С рождения укоренившаяся в мальчике вера: все, что есть вокруг, — незыблемо, постоянно, никто никогда и никуда не денется из этого круга жизни — рухнула! Он был так потрясен, что несколько дней не уходил с берега и, глядя на пустынную реку, причитал: «Уплыла девочка!.. Уплыла девочка!..»

Много лет он носил в себе беспокойство и тоску и так ждал девочку, что она взяла и пришла к нему однажды. В другом платье, в другом облике, но все равно пришла, и он, истомленный долгой разлукой, мучительным ожиданием, счастливо выдохнул, припадая к ней: «Девочка моя!»

Но та, что исцелила его в детстве, осталась в нем таким ярким озарением, что и до сих пор стоит перед ним все в том же синем платьишке, все с теми же цветками в руке — дикими ирисами.

Все так же, все то же, только высветленней, ярче, солнечней сделалось там, в далекой дали, грязная льдина рассыпалась алмазами; взбулгаченный лог поголубел, берега его обметало золотом калужника; воробьи, обратившись в радужных зимородков, расселись по гибким прутьям краснотала; боярка душистая, мохнатая уж не боярка, а какое-то заморское растение; канули в небытие пьяный мужик и парень, завывающие от холода; корова, пустившая жвачную слюну до земли, пастух в драных бахилах, навозные кучи в логу. И девочка была не «шкилетиной» корзубой, с диковато-шалыми, навыкат, глазами ребенка, она стала стройной, голубоглазой, и ленточка в ее волосах, что цвет шиповника, розовая-розовая, и платье на ней беленькое, новое — подол до самой травы. И тогда, за логом, при их первой встрече девочка не плакала, девочка смеялась, колокольцем названивая, и солнце сияло над ее головой, и небо было высокое-высокое, чистое-чистое, голубое-голубое, как ее глаза, — это он помнит точно!

Померк свет на тропе — унесли соседи лампу из горницы в куть, чаевничать будут долго, с чувством, штук пяток самоваров опорожнят, прежде чем сморятся и отойдут ко сну.

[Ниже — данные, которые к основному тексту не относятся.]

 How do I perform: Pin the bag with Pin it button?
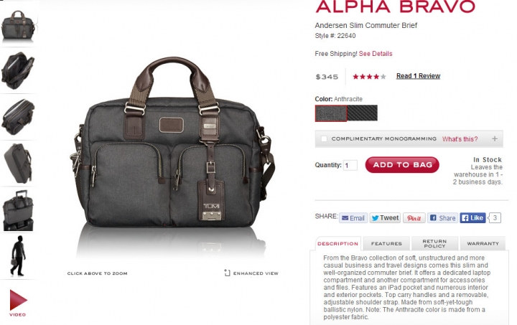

Затемнел, стеной сомкнулся межевой бурьян: пырей, что дождь, долговяз, в земле увяз. Мальчик распрямился. Хрустнуло в коленях, иголки посыпались под штанами по ногам, плавающую по лицу улыбку свергло зевотой. Над мальчиком пролетел, вертухнулся и упал тенью за межу козодой, настигший жука-хруща. За городьбой, в лугах, гулко билось коровье ботало, и в тон ему, размеренно и заупокойно кричала ночная птица в горах, которую мальчику видеть не доводилось, но все равно он обмирал от ее голоса, она снилась ему в виде огромного коршуна с чертячьей головой и коровьими рогами. Над огородом, словно над озером, воронкой кружило чистые пары. Выше меж, выше белеющих в темноте подсолнухов, выше горохового острова катилась из распадка прохлада. По логу она спускалась к реке, устаивалась под ярами, издырявленными береговушками. Но меж гряд, в политой на ночь овощи устоялось скопившееся за день тепло. На самом утре, когда перестанет качать било ночная птица в горах и угомонится мухоловка, студеные токи просочатся по логу с гор, из лесов, и все тогда на грядах засеет осыпью росы, и огород сонно утихнет, распустится листом, склонится к земле в дремном умиротворении, наполненном влагой, ожидая тепла, солнца.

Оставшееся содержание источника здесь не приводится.